Got a charity quilt done this weekend. We bring scraps to the chair of the outreach committee who relishes the job of grouping fabrics and batting is donated for the jobs and there are some fantastic ones coming out of the project. Mine, however, fails to meet that standard. The entire thing is made up of ugly bubble gum pink blocks and really ugly over cooked pea (canned) green only lighter. The blocks were already cut when they came to us. The back is non descript but hardly attractive. I just alternated the colors. The batting provided was extra loft poly(donated). Silly girl that I am thought I'd machine quilt (should have tied). Additionally, I tried to do it in bias lines across the blocks. It was a disaster so I went out to a Wally World about 35 miles away where they still have a sewing dept. and bought some really cheap so called "traditional" poly batting, picked out the previous quilting and started over again.

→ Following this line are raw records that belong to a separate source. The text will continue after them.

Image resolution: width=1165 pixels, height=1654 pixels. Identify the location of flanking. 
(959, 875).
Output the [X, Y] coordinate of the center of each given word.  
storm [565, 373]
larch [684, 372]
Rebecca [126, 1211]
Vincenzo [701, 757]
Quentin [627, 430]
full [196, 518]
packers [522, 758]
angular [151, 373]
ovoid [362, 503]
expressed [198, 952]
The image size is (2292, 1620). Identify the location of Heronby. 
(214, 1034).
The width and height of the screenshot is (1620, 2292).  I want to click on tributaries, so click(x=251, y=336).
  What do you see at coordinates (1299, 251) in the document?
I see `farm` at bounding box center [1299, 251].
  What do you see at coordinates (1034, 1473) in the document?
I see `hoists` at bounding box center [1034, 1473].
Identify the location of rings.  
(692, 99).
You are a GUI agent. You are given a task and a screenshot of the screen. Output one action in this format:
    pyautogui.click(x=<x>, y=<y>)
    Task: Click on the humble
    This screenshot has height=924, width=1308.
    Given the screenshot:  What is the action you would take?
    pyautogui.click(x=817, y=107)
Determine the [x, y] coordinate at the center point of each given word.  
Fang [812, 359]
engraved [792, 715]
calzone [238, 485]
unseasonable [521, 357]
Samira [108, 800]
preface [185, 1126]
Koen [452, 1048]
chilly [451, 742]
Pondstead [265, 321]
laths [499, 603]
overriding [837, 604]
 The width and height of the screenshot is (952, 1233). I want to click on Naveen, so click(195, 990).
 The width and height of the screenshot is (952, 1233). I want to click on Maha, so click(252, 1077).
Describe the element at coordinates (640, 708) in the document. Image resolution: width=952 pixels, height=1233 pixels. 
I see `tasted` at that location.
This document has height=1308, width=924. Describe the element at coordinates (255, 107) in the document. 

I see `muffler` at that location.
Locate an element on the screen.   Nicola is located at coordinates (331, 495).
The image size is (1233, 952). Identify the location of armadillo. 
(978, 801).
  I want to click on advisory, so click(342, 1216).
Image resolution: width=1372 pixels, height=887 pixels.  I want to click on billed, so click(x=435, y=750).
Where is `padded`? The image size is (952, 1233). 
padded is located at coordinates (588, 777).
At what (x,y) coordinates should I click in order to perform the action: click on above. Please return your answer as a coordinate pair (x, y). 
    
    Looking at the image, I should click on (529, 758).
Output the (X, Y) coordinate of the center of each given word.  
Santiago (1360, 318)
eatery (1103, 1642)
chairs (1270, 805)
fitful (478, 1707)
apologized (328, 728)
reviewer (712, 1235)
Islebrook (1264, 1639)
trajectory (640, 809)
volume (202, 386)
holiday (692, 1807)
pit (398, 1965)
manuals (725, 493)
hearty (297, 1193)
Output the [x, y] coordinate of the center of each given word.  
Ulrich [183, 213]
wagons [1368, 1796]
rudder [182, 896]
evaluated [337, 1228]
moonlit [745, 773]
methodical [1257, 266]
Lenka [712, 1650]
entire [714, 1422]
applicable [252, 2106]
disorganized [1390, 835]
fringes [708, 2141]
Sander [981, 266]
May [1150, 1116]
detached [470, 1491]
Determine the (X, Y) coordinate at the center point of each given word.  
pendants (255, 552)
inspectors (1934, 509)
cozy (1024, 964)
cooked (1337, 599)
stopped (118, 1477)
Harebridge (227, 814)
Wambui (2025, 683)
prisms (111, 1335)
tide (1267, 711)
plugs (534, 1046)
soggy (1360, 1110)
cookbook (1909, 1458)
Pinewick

By that time some of the blocks were distorted from the bias sewing even with the even feed foot and decided that I wasn't going to spend any more time on it and it would just get more distorted. I resorted to some of my own repro fabric in a more pleasing depression green for binding. Glad to get that behind me and return to the boys' Christmas quilts. There will be weeks of cutting on the seam allowances and time's awastin'.

DB will come visit once his pooch is released from vet ortho surgeon in a few weeks. He wants to help me with chores and has offered to bring his chain saw. Chain saws abound here and I gave Al's to a neighbor with borrow back (with man attached) privileges. I have a gas log and don't need that kind of help but since his hands show no signs of arthritis I'll put him to work on the seam allowances. Ha, little does he know. Right now though, the weather is perfect for asettin' on the porch and that's a good plan for such chores. Maybe I'll spring for another pair of those special scissors and we can commune and reminisce over the seam allowances.

Well, time to get working on a Joleen block. I set the fabric out last night.